The unfortunate experience of having to return to the hospital after recently being treated—or watching the same thing happen to a friend or family member—is all too common. Potentially avoidable hospital readmissions that occur within 30 days of a patient’s initial discharge are estimated to account for more than $17 billion in Medicare expenditures annually.[1]  Not only are readmissions costly, but they are often a sign of poor quality care. Many readmissions can be avoided through improvements in care, such as making sure that patients leave the hospital with appropriate medications, instructions for follow-up care, and follow-up appointments scheduled to make sure their recovery stays on track.

To address the problem of avoidable readmissions, the Affordable Care Act created the Hospital Readmissions Reduction Program, which adjusts payments for hospitals with higher than expected 30-day readmission rates for targeted clinical conditions such as heart attacks, heart failure, and pneumonia. The Centers for Medicare & Medicaid Services has also undertaken other major quality improvement initiatives, such as the Partnership for Patients, which aim to make hospital care safer and improve the quality of care for individuals as they move from one health care setting to another.

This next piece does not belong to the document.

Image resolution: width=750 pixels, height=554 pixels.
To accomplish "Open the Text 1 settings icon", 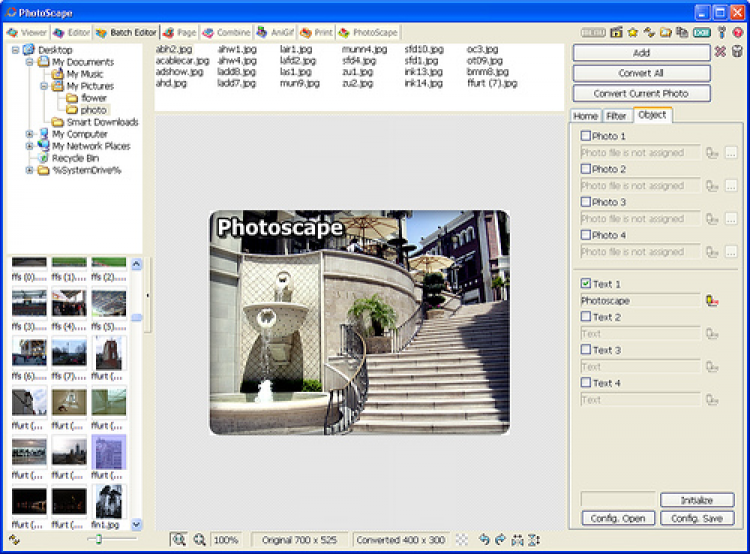I will click(712, 301).
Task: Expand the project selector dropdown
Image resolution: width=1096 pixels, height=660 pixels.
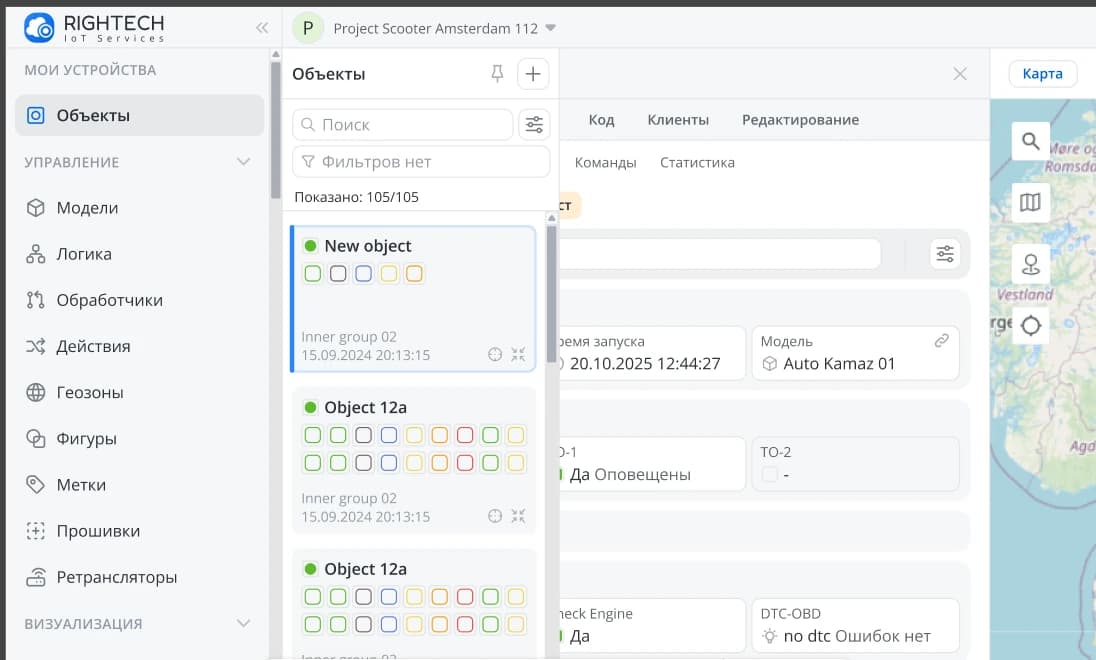Action: coord(551,29)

The data show that these efforts are working. As described below, between 2010 and 2015, readmission rates fell by 8 percent nationally. Today, CMS is releasing new data showing how these improvements are helping Medicare patients across all 50 states and the District of Columbia. The data show that since 2010:

  • All states but one have seen Medicare 30-day readmission rates fall.[2]
  • In 43 states, readmission rates fell by more than 5 percent.
  • In 11 states, readmission rates fell by more than 10 percent.

2016-09-13-blog-image

Across states, Medicare beneficiaries avoided approximately 100,000 readmissions in 2015 alone, compared to if readmission rates had stayed constant at 2010 levels. That means Medicare beneficiaries collectively avoided nearly 100,000 unnecessary return trips to the hospital. Cumulatively since 2010, the HHS Assistant Secretary for Planning and Evaluation estimates that Medicare beneficiaries have avoided 565,000 readmissions.

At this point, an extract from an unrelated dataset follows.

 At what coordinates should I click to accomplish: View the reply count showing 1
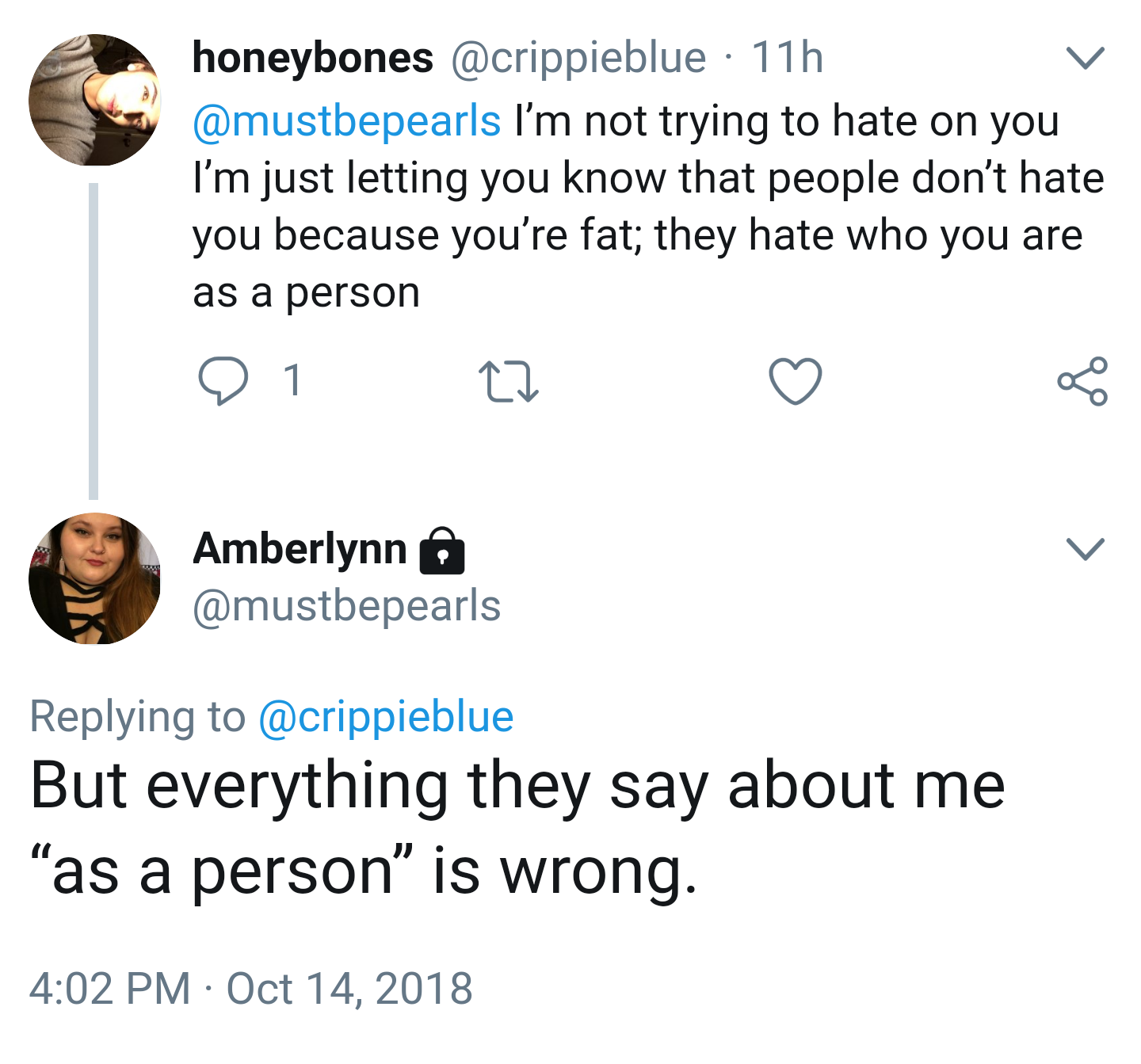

The Hospital Readmissions Reduction Program is just one part of the Administration’s broader strategy to reform the health care system by  paying providers for what works, unlocking health care data, and finding new ways to coordinate and integrate care to improve quality. Other initiatives include Accountable Care Organizations, as well as efforts by Quality Improvement Organizations and Hospital Engagement Networks, which fund quality improvement expert consultants to work with provider and hospital communities to improve care. The goal of all of these efforts is to spend our health care dollars more wisely to promote better care for Medicare beneficiaries and other Americans across the country.

2016-09-13-2

[1] Jencks, S. F., Williams, M. V. and Coleman, E. A. (2009). ‘Rehospitalizations among patients in the Medicare fee-for-service program’. New England Journal of Medicine, 360 (14), 1418-1428.

[2] The readmission rate in Vermont was virtually unchanged, increasing slightly from 15.3% in 2010 to 15.4% in 2015. This change correlates to 21 additional readmissions compared to if the state’s rate had remained constant.